POSTED RESPONSE TO A BOOK REVIEW IN THE TELEGRAPH
Hitler suffered several setbacks to his invasion, including the Greek situation. These were important, and might have made the difference, but there were other essential ingredients to the failure of Operation Barbarossa.Hitler unquestionably believed that his army would wrap up the campaign in three months, and he might have been right under ideal conditions. After all, his victories in the West had stunned the world, and he genuinely believed the Russians were untermensch, incapable of competing with Germans. And, as it proved, Stalin went into a drunken stupor after the initial success of the Germans, and no Russian general dared make a major move not approved by Stalin.
Hitler started the invasion believing in a fantasy idea of the abilities of Russians, and anyone who undertakes a great destructive task motivated by fantasy usually fails, just as the Crusaders centuries before. But it is important to keep in mind that Hitler’s racial fantasies were perhaps no sillier or less factual than the religious beliefs of many: he was not mad – several psychiatric studies have said so – but he had a foolish, superstitious, and destructive faith.
Germany’s taking over the best Russian lands – without their people or with the people reduced to slaves – was unquestionably Hitler’s great mission in life. All else was prologue. He believed he was a kind of savior for the German people in achieving their destiny.
Germany’s destiny, as he saw it, was to be able to do what America had done in building a vast empire that ultimately created the kind of economies of scale in its markets to be a great economic force in the world. Hitler understood these principles, and he knew America had had a relatively easy time of it, facing weak opponents like native people and Spanish settlers.
That is why he insisted on absolute ruthlessness in the Russian invasion: while he had contempt for Russians as people, he knew the numbers were not on his side.
He knew the invasion would be very bloody, and that is why he used it as a cover for the beginning of the Holocaust. He not only believed that the death camps would be lost in the noise and horror of the greatest battle of all time, but his strange religion caused him to believe that, with young Germans dying in the East, it was somehow right that the Jews’ numbers should be reduced.

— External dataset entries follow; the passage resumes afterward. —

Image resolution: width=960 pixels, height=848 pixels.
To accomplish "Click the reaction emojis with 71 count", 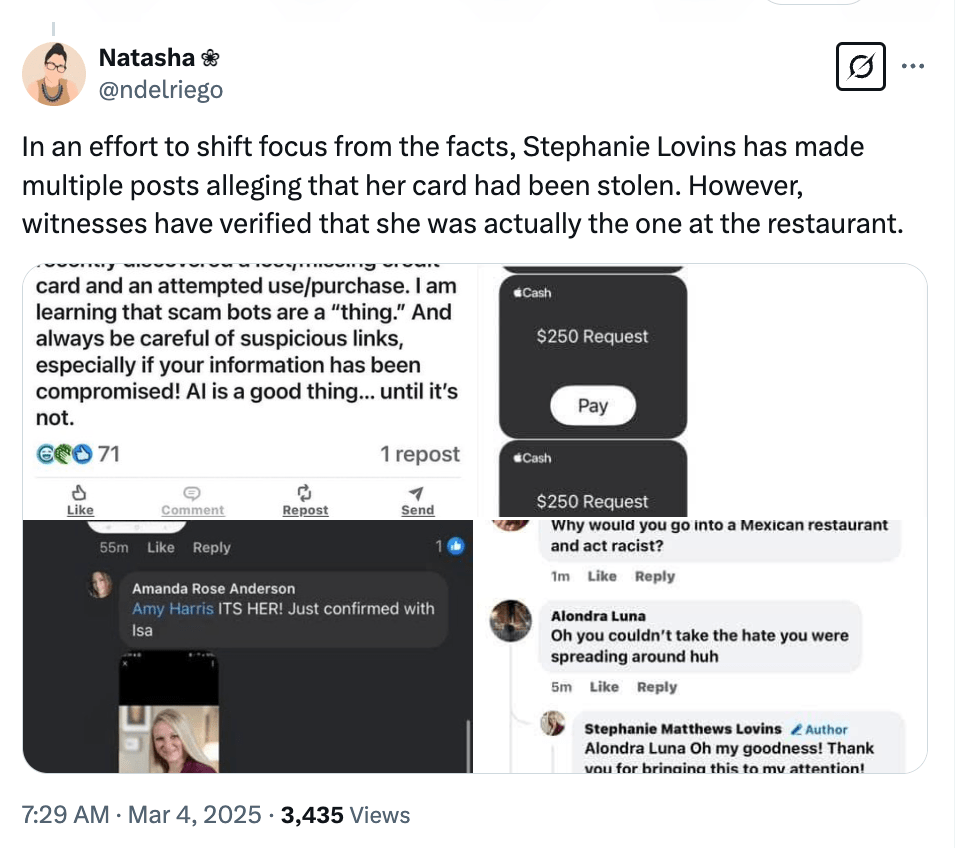I will pos(78,454).
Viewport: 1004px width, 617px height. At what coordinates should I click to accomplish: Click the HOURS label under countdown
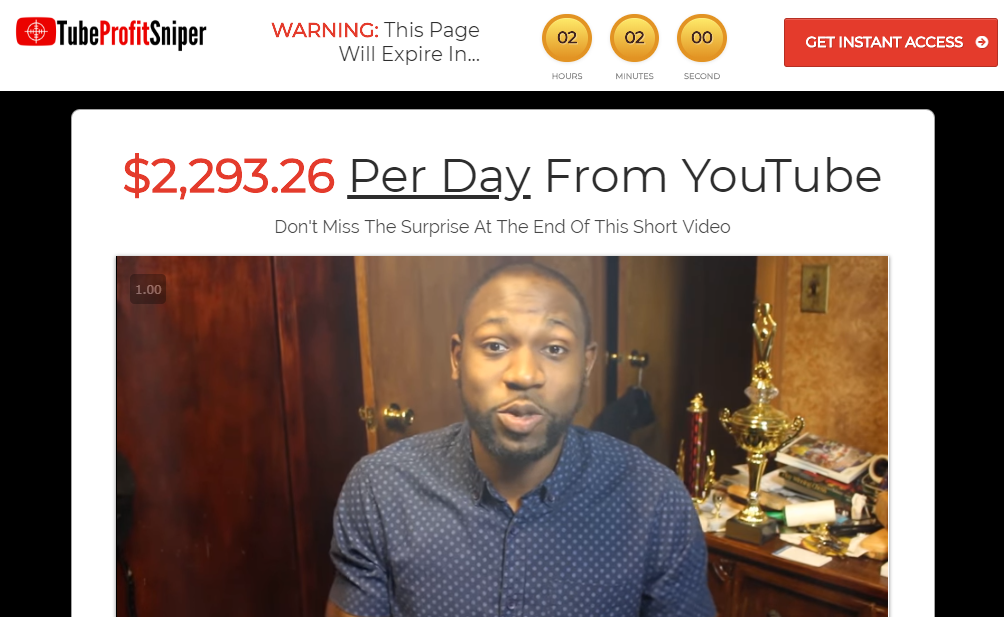pyautogui.click(x=567, y=76)
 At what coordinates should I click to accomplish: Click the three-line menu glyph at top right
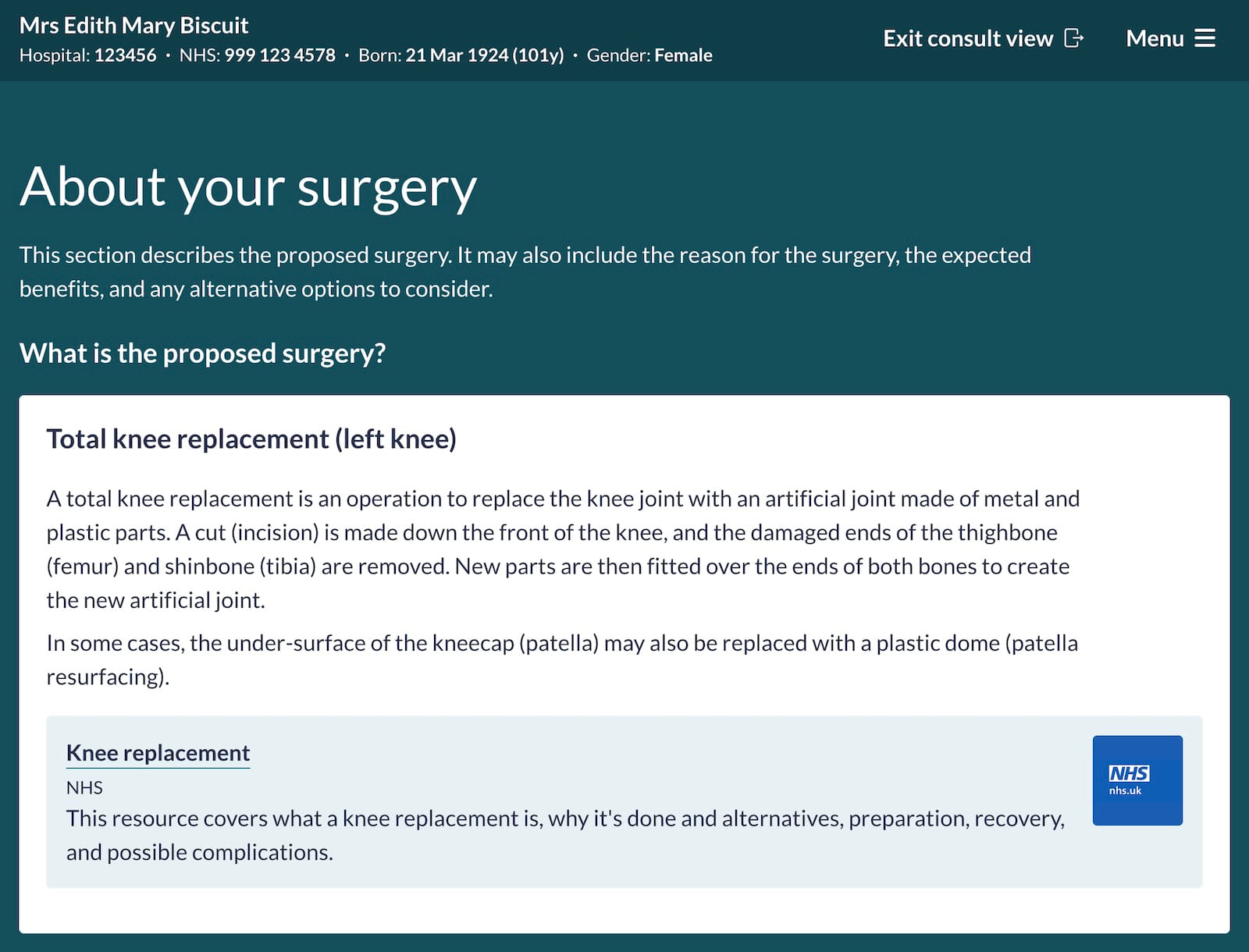pyautogui.click(x=1206, y=38)
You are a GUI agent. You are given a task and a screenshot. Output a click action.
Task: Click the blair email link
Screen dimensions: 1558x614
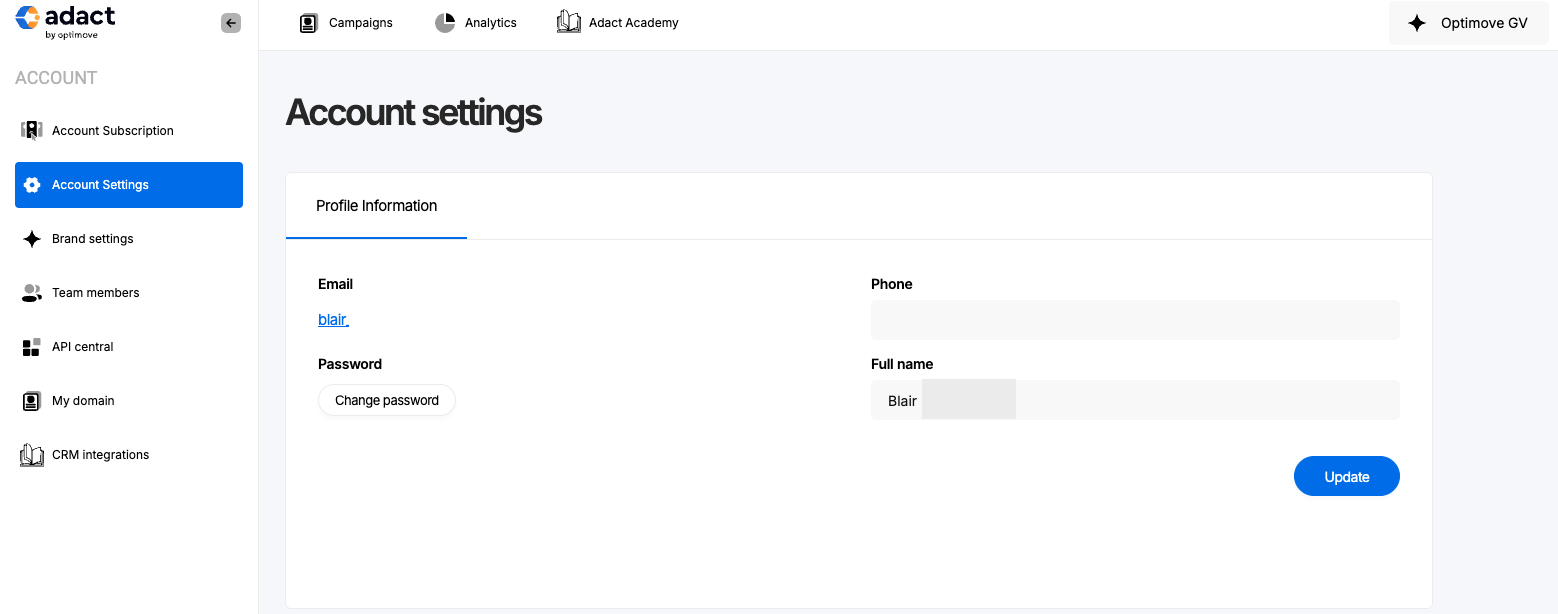[x=332, y=319]
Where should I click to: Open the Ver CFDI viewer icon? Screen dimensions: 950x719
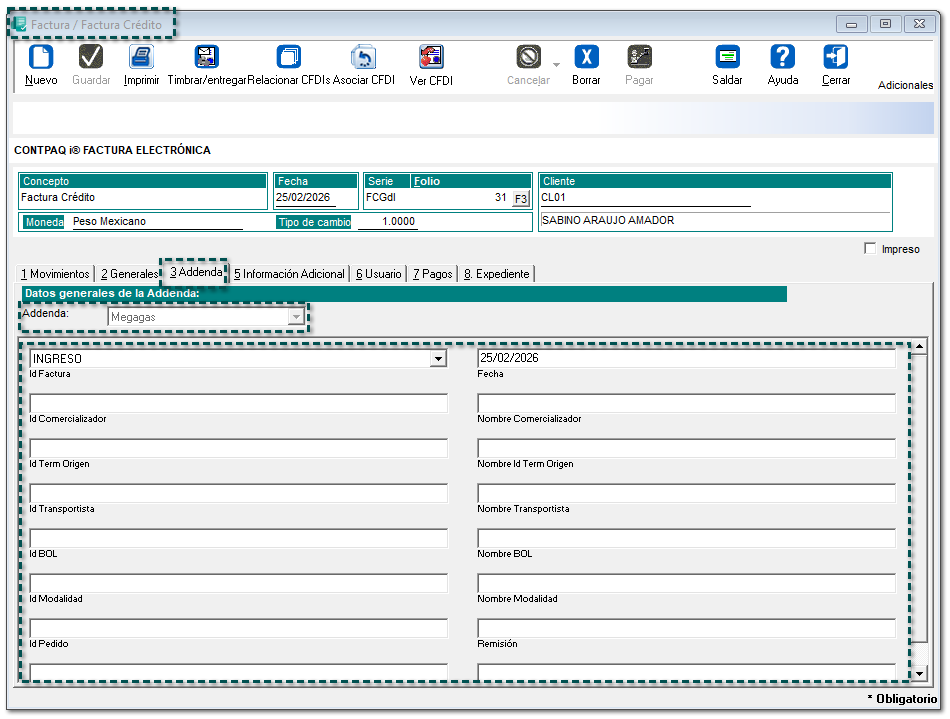(x=431, y=57)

Hitler’s underrating of the Russians included military technology, but, while Germany was in many areas more advanced, the Russians produced some very effective weapons, including perhaps most importantly the T-34 tank. Stalin also kept vast armored reserves hidden in the East, reserves of which Hitler was not fully aware. They proved decisive when the Germans had expended their first great energy.
Winter played a role in Hitler’s defeat of course, but the fierce heroism of the Russians stunned the world as well as Hitler.